The Maze Runner by James Dashner (Book Review #161)

I rate this book 4 out of 5 stars.

(Finished Reading: 26/02/18

My 17th book this year)

Thomas wakes up and has no idea where he is. He knows his name is Thomas, everything else is a blur, no clear memories, no people in his life, no recollection of family or home. He is surrounded by many boys, mostly in their teens. Most of them aren’t exactly welcoming or friendly, neither do they answer his many questions of his location and reason for being there.

Thomas soon realises this will be his new homestead. He must find a way to fit in and survive, just like all the others. They live inside a huge maze. They need to find a way out. Some have been there for two years and have found no clues as to where the exit may be.

Thomas has new ideas. Thomas has gut instincts of what to do, maybe he’s been here before. But his mind is blank and all he can do is gather information from the others and to try to make the most of his situation.

The maze is awful. With deadly creatures called Grievers roaming the passageways, the maze runners try everyday to find new clues and changes in the maze to help aid their escape. They must find their way back to homestead each evening before the enormous stone doors close up for the night keeping them safe and captive overnight from the deadly Grievers attacks.

Since Thomas has arrived, the routine and precision of the events in the maze change drastically. The others don’t know whether it is a good or bad sign. Many are wary of Thomas, but some soon think he may be able to help them solve the maze once and for all.

***SPOILER ALERT***

I thought this plot was absolutely captivating and amazing, yet the execution of the characters and the story itself was a bit of a let down.

I really enjoyed this, but that is probably due to my weakness for all dystopian novels. I love the uniqueness, the creativity and the possibilities of what could become our future. If you can focus on the story rather than the flaws, you will enjoy the flow of the book. The excitement and the suspense at each turn of the page.

The characters were rather bland and not much relatable to. Chuck is the sweetest character.
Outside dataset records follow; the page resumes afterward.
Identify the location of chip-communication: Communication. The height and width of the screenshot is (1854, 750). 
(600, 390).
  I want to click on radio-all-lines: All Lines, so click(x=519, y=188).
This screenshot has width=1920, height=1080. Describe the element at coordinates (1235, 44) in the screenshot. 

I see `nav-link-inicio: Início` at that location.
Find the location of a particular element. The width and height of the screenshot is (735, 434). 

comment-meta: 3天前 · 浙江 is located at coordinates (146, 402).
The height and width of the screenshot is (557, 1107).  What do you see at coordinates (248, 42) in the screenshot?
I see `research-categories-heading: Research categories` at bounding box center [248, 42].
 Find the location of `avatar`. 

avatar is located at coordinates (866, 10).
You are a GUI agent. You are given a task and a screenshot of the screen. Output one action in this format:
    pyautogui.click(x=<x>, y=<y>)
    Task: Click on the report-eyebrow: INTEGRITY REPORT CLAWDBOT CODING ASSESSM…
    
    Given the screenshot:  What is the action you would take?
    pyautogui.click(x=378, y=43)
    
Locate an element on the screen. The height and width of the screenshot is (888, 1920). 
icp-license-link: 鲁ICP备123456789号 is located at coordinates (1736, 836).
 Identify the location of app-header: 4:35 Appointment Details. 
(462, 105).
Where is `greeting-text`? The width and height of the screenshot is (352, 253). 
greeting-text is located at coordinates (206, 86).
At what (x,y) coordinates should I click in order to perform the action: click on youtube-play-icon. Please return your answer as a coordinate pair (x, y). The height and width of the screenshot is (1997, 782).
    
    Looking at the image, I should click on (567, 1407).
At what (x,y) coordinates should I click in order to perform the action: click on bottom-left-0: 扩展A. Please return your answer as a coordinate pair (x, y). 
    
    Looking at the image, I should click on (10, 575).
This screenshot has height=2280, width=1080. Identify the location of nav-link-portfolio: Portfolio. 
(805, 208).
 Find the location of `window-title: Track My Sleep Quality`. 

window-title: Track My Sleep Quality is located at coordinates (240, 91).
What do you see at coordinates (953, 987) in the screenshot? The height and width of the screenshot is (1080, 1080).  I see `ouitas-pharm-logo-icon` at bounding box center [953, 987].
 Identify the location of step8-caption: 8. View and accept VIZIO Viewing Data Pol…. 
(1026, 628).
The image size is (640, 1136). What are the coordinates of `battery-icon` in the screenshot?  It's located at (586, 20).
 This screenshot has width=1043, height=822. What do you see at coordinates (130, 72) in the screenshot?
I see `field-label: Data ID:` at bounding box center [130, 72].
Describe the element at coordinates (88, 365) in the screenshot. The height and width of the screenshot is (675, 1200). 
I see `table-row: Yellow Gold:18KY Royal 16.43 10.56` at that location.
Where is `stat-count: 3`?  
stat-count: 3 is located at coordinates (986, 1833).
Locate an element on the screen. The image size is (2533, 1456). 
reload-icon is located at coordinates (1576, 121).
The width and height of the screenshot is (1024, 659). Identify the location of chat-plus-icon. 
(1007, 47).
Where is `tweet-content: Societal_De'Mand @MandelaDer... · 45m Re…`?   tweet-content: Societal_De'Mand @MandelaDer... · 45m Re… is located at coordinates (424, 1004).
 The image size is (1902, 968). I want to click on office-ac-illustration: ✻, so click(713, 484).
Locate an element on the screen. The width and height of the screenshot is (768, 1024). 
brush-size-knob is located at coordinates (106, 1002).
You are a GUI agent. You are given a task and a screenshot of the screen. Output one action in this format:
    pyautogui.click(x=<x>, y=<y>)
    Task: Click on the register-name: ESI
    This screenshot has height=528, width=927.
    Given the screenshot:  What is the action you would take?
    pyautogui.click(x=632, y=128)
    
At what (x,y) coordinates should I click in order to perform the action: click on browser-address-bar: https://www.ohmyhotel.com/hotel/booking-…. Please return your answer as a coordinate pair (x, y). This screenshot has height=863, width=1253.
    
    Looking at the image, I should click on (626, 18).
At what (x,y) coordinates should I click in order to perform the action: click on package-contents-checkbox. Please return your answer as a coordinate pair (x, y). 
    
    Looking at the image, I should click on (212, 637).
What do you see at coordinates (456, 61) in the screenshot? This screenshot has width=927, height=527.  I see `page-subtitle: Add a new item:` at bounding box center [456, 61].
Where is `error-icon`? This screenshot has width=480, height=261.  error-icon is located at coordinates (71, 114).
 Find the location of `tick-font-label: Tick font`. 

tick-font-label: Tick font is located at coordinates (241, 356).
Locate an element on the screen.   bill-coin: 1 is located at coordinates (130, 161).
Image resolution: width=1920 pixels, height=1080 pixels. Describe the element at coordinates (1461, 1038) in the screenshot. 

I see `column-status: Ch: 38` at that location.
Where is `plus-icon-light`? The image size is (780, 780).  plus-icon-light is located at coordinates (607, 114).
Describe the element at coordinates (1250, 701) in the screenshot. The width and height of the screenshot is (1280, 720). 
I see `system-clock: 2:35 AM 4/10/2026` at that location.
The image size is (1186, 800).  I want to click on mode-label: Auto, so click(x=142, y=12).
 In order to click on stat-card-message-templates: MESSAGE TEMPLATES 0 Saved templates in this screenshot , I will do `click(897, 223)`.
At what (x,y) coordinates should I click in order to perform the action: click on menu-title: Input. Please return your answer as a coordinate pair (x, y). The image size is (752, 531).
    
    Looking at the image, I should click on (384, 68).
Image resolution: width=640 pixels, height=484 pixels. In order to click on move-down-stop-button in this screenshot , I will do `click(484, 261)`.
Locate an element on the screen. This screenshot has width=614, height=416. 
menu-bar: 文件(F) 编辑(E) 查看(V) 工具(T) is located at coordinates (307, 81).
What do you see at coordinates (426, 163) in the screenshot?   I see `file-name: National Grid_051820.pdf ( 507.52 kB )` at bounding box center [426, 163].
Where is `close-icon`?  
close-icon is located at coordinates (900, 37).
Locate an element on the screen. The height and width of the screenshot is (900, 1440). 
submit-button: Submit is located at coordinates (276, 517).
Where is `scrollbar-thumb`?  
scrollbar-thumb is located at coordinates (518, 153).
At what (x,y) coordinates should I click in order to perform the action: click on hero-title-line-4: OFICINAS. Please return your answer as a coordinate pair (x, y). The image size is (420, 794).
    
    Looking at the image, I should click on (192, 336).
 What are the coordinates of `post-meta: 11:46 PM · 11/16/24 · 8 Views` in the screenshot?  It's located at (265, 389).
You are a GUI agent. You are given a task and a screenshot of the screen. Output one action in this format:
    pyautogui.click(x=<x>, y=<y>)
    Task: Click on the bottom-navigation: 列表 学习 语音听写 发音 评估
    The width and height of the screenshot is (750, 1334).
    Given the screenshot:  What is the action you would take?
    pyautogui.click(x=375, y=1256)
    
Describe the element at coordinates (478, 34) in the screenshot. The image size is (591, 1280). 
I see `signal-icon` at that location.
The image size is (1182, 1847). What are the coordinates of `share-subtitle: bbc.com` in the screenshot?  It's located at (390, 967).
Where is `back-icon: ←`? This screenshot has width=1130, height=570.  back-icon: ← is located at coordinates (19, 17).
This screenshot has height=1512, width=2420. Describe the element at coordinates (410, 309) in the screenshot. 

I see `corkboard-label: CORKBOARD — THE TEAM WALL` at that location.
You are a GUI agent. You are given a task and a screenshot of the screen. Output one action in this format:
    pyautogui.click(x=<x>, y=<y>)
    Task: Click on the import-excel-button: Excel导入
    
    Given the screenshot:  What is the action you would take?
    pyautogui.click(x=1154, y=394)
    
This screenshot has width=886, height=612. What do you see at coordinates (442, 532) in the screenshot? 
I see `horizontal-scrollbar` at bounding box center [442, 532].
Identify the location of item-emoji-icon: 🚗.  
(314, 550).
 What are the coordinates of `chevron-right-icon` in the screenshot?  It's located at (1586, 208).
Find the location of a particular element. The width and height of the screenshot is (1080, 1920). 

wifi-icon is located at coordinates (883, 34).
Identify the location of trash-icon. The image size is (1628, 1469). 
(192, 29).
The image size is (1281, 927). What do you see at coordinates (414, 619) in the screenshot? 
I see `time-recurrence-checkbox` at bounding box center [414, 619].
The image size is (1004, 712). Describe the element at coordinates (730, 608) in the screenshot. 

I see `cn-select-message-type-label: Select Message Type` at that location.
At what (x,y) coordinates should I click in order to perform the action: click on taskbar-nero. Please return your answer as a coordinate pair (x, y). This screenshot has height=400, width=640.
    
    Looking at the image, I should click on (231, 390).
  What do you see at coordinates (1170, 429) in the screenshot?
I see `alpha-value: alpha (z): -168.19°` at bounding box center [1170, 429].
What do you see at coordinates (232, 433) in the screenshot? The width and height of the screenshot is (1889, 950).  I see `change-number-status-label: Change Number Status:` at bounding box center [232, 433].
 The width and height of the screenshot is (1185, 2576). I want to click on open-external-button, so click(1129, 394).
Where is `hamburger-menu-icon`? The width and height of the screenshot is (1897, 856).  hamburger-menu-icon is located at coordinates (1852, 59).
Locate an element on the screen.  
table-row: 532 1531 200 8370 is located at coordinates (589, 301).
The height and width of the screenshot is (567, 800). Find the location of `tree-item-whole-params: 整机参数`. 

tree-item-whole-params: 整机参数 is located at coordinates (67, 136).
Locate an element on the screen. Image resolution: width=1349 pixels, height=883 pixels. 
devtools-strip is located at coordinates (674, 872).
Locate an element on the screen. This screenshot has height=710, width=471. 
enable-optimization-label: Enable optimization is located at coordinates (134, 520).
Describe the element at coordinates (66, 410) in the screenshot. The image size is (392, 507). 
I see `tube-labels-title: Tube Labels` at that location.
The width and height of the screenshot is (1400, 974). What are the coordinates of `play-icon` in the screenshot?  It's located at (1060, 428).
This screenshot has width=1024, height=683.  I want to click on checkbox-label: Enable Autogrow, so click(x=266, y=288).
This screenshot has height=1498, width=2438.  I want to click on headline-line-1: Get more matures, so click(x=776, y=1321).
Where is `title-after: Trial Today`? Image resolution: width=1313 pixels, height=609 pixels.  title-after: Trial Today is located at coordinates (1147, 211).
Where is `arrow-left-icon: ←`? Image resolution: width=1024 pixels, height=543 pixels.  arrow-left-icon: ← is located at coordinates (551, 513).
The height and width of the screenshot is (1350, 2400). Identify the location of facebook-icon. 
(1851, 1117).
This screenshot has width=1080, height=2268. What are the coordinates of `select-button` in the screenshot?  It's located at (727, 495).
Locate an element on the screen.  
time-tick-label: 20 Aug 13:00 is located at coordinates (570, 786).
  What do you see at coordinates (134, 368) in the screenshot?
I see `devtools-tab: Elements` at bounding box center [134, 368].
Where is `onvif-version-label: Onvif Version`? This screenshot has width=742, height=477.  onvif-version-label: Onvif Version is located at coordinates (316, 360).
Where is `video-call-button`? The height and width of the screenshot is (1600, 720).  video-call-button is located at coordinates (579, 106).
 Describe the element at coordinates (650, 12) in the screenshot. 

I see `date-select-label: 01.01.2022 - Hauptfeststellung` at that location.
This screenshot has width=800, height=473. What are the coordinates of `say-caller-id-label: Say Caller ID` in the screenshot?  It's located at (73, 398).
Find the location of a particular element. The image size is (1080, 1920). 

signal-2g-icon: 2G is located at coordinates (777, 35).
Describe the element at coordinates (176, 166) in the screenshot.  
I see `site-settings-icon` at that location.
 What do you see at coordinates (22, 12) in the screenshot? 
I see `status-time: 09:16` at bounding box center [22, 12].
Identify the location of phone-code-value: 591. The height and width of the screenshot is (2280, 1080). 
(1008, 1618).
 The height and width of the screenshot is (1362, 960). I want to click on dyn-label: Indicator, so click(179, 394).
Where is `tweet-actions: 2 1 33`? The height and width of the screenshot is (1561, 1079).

Everything that happened to Thomas just seemed too coincidental and too easy considering how the others have been trapped for such a long time and he appears and just knows what to do.

Telepathy in this book really ruined the story because it seems totally irrelevant and unnecessary. So I guess this is where other readers have made the most criticism. However the plot itself was enough for me to give this book a rating of 4 out of 5.

I absolutely hated the Grievers. There should have been more of a variety of obstacles to cross and more monsters to deal with. It felt like the author couldn’t decide whether to write this book for young teens or a slightly older audience. The violence is too much for young teens, yet the way the story unfolds suggests a younger audience.

I love the idea of the maze, the moving walls, the unknown outside of the walls, the possible dangers, the life threatening possibilities, the hope and the need for survival. I would recommend this book to other readers and I am very much willing to give book 2 a read. I don’t think this book deserved it’s low reviews of under 3 stars, but many people like to criticise rather than to appreciate with an open mind, the authors version of a new world.